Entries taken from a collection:
________________________

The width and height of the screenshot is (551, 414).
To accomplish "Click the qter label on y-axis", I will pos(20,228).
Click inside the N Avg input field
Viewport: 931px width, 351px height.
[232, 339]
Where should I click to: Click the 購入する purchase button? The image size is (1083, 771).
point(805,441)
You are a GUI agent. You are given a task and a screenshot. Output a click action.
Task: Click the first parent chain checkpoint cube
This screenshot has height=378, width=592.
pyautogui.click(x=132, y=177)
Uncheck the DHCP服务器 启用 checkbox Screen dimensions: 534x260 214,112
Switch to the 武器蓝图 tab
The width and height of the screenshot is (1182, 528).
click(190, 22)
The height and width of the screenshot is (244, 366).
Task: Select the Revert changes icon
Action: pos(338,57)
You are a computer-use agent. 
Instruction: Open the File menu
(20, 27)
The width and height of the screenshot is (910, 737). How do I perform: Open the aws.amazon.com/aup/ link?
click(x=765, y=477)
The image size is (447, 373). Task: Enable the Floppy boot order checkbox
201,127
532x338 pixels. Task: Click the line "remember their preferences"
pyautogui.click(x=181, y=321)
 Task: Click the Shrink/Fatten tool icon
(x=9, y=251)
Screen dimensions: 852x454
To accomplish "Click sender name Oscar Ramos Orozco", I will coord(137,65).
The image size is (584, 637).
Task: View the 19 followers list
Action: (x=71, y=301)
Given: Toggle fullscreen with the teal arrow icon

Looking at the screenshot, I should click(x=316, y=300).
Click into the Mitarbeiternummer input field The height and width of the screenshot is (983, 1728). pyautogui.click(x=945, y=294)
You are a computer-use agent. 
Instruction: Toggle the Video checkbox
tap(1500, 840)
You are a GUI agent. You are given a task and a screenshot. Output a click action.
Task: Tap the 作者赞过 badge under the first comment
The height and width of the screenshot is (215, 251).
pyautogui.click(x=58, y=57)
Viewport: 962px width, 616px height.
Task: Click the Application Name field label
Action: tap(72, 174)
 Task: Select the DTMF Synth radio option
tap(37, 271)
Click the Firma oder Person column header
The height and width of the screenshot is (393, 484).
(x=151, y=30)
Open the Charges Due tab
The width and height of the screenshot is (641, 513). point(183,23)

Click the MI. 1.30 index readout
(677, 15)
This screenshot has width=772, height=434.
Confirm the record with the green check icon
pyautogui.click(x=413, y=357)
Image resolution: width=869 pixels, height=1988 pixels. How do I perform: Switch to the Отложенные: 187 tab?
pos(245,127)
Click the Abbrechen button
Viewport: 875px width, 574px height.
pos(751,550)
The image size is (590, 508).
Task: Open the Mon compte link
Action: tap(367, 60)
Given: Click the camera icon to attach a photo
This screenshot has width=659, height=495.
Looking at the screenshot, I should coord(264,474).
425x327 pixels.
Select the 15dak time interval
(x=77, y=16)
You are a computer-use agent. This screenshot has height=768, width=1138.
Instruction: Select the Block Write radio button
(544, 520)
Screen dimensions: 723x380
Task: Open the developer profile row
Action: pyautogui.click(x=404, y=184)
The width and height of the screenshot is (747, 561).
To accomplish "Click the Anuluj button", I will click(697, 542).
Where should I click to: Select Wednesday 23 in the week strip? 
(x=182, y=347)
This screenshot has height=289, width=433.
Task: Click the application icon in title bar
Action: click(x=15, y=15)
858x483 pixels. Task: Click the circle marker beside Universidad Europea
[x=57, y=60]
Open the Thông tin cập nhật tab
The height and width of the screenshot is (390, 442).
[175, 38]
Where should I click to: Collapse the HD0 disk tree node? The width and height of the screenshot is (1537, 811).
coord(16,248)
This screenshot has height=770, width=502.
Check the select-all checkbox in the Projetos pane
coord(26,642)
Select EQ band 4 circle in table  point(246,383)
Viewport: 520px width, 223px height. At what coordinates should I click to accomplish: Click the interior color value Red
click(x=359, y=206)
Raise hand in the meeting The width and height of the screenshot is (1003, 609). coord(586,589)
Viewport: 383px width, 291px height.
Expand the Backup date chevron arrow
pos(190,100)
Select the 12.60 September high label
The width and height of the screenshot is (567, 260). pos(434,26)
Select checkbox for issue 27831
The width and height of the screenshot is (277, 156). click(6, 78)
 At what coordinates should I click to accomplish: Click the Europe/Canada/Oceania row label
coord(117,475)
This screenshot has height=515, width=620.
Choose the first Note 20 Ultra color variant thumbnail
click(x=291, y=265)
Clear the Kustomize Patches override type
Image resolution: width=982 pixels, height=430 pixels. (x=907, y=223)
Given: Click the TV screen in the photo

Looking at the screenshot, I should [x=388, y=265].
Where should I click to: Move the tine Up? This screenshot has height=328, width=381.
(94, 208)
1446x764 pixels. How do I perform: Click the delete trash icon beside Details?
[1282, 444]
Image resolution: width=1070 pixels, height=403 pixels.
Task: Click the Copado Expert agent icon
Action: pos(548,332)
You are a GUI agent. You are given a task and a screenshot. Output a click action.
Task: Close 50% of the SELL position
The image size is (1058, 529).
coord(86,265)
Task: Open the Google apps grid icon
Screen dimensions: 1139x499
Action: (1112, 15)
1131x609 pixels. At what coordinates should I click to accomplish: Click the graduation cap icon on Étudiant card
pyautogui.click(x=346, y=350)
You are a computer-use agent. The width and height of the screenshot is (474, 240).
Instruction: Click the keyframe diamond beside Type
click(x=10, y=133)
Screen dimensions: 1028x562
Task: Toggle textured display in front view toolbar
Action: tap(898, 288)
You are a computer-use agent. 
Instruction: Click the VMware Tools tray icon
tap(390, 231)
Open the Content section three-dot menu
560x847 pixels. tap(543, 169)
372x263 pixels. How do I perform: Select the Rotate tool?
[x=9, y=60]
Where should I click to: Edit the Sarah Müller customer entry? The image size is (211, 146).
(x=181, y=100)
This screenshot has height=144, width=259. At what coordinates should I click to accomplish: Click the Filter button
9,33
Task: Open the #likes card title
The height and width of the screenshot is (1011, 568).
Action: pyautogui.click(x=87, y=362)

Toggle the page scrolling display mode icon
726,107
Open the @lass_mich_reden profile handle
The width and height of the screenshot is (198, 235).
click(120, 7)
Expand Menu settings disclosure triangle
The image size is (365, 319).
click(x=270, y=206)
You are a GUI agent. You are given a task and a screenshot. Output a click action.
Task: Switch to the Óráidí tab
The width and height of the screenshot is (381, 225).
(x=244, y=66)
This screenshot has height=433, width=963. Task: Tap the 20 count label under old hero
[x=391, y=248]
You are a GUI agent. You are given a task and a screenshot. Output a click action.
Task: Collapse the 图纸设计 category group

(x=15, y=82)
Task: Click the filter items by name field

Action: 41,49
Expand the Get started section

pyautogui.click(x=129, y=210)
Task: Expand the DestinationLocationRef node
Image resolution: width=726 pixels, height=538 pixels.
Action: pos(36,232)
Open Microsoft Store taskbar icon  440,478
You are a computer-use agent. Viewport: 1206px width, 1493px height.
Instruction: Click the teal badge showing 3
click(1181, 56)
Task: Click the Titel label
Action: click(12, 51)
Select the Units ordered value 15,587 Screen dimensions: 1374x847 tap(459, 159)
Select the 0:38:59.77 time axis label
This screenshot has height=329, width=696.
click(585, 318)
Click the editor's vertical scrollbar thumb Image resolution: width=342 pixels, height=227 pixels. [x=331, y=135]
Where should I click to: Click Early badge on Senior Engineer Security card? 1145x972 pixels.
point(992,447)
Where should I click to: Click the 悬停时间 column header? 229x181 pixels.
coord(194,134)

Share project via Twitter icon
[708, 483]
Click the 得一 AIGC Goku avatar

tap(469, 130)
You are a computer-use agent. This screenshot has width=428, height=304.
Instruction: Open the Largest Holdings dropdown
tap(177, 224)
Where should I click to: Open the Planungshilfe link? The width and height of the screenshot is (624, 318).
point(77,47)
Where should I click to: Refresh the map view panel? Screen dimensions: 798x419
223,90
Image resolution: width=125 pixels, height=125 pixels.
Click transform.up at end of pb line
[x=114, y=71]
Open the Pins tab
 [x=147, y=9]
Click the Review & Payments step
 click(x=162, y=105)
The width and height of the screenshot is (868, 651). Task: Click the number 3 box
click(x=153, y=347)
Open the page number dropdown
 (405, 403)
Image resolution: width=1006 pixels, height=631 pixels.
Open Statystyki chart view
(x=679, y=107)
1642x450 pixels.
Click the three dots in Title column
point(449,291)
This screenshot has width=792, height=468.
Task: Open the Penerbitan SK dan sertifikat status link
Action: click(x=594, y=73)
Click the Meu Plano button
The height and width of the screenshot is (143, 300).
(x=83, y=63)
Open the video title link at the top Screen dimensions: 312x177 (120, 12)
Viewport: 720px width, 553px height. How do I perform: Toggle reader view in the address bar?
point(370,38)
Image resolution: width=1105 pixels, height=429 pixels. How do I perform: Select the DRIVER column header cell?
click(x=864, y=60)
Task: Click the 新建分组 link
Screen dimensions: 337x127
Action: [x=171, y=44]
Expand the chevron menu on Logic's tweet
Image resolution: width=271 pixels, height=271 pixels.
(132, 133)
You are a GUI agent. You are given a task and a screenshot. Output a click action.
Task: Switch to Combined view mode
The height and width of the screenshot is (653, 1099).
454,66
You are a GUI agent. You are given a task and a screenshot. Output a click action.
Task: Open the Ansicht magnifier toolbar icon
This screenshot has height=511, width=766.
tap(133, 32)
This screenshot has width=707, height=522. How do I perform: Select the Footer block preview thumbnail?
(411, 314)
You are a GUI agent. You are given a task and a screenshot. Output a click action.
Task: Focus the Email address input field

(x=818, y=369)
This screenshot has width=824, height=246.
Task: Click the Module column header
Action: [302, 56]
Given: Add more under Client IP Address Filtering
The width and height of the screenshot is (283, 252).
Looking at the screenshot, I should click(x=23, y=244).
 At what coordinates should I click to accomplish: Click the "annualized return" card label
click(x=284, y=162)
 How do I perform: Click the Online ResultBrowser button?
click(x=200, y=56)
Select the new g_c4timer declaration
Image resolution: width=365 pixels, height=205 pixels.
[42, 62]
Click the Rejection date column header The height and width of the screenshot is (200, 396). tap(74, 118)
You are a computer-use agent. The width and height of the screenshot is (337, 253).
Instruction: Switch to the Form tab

________________________

» Directions for this task
Which lines of the data contain the word "axis"? Copy each one.

» Solution
To accomplish "Click the qter label on y-axis", I will pos(20,228).
Select the 0:38:59.77 time axis label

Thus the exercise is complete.